ゲームと謎解きイベントの実際の男女比は違う
こんな風に、女性向けの謎解きイベントを!と言ってはいますが、ゲームと謎解きイベントの男女比を見てみると、謎解きイベントの女性率は遥かに高い!別に女性ケアしなくていいほどに。ゲームの実際の男女比は下記サイトによると、家庭用ゲーム機は男性72.0%、女性28.0%、そしてスマホゲームに関しては男性48.7%、女性51.3%と若干女性比率の方が高いという結果になっています。

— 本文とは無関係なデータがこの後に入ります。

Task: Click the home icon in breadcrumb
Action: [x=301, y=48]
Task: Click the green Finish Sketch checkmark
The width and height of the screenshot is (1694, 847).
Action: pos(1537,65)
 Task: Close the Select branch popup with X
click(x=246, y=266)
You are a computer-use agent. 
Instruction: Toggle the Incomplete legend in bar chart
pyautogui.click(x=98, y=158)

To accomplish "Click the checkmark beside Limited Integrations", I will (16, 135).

スマホゲームで女性比率が上がったのは、敷居の低さと手軽さ(ストレス値の低さ)なのかな!と興奮しましたが、あらやだ記事にそんなよーなことも書いてありました。そして、謎解きイベント参加者の男女比は大体半々です。謎解きイベントもゲームよりは敷居が低く、手軽なイメージがあります。それにプラスして、謎解きイベントはまだオープンなイメージがあります。人と関わったり、公共の場に出なくちゃいけない分、風呂に入る必然性が上がるからですかね?
最後に
実際は、謎解きイベントの男女参加比は半々です。なので、わざわざ女性向けに頑張って作ることはしなくてもいいかもしれません。他社でも、女性向けのイベントや、女性でも参加しやすいイベントが増えてきていますしね。感謝。

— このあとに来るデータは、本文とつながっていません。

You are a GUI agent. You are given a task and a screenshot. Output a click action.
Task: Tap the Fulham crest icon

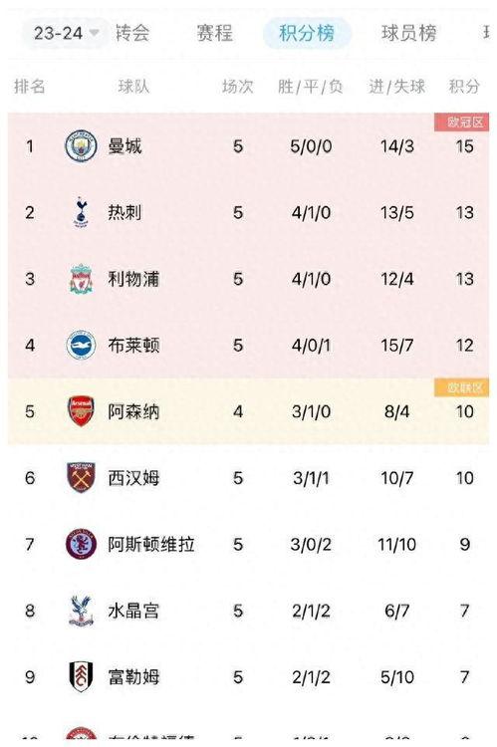(x=81, y=676)
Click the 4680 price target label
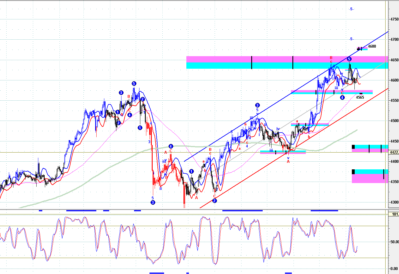399x274 pixels. pyautogui.click(x=372, y=46)
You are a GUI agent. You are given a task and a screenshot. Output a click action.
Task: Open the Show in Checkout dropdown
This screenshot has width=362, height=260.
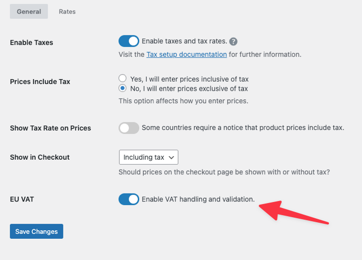click(148, 157)
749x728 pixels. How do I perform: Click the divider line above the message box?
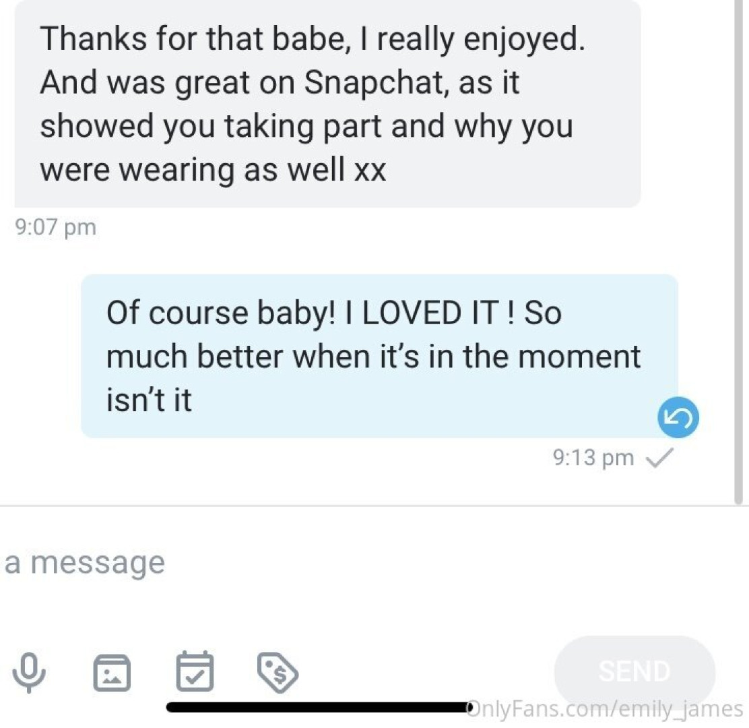375,506
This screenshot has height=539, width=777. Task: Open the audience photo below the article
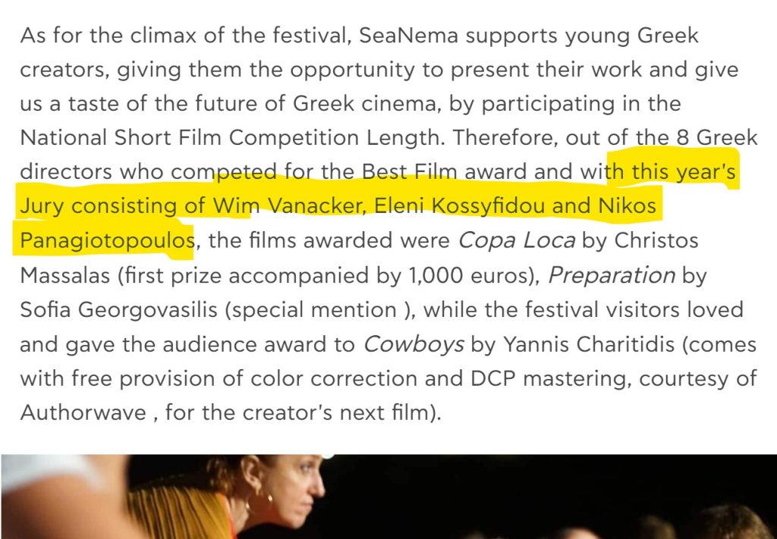pyautogui.click(x=389, y=497)
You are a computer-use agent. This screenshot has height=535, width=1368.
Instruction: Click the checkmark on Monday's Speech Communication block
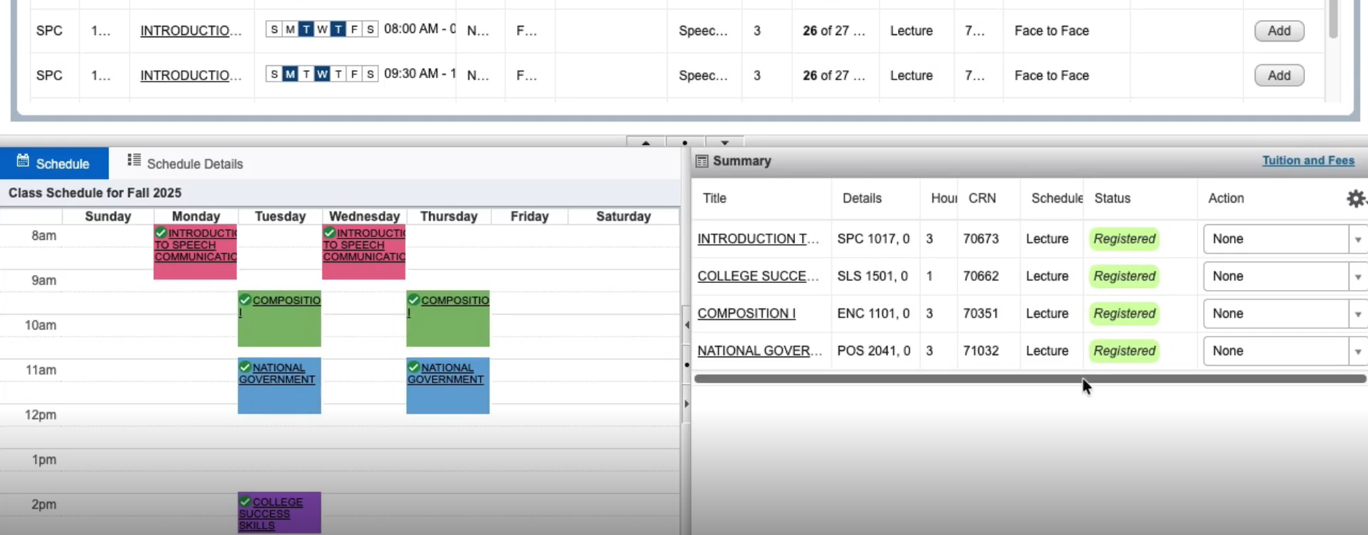[161, 233]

でも、もっと増えてしかるべき!と私は思います。まだまだ、私の女友達を誘うには敷居が高いと感じるのです。ゲーム臭がすればするほど誘いづらいのです!!!! それに、そもそもF1と言ってもどの層のことを言ってるの?ゲーム好きな女子が謎解きイベントに参加するんだからいいんじゃないの?など色々あると思うのですが、説明してたら恐ろしく長文になってしまったので、一回締めまーす!
正直、女性向けだからこうあるべき、という解を誰かに押し付ける気はないですが、ブランディングですからね。一応、こうゆうのをコンセプトにしてます、というくらいのお話です。それにそれぞれの項目も臨機応変に妥協することもあります。

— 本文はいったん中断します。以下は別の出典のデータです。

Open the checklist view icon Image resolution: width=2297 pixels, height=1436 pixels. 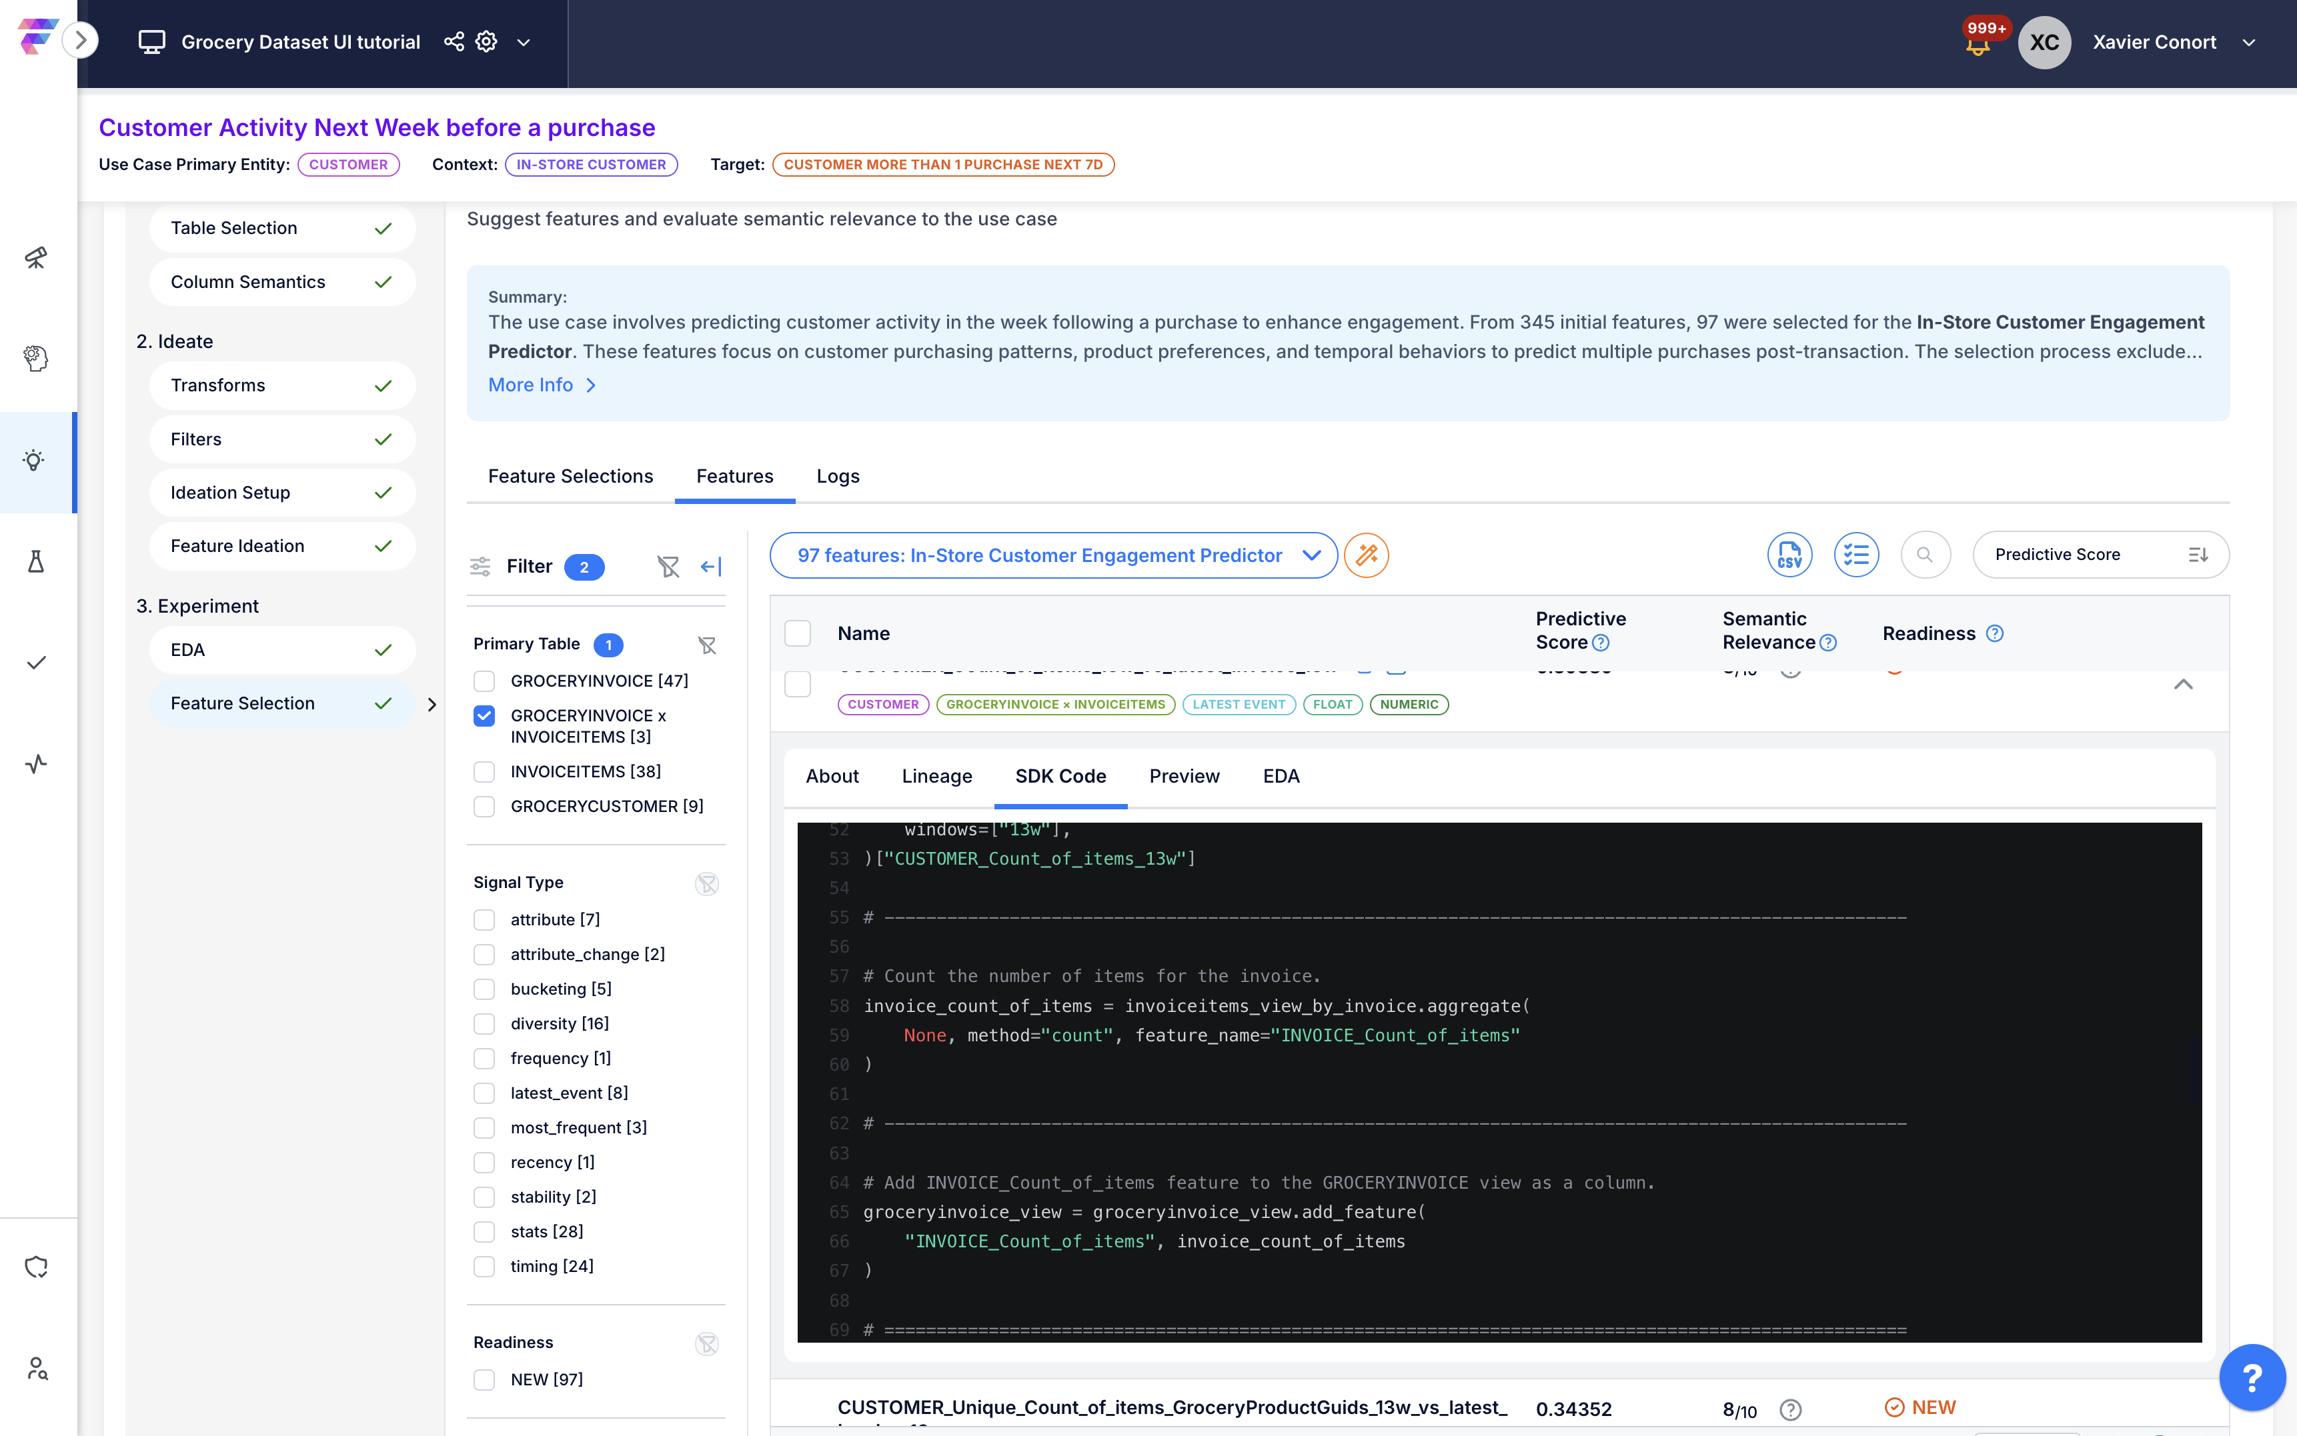1855,555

もちろん、私もまだまだ未熟ではありますし、気になっていた不満点が改善策が見えないまま世に出てしまったり、大人の事情でどうにもならなかったりすることもあります。アレとか、アレとか、アレとかね?だけど、作り続けることでより良いものができて、楽して稼げればいいなと思っています。下手でも作り続ける、というやつです。いや、むしろ作らなくてもいっぱいお金がもらえればいいな、と思っています。それでは次回は、どうやってゲーマーを風呂に入れるか?で、お会いしましょう!
PS ダイイングライトの最後がクリアできません。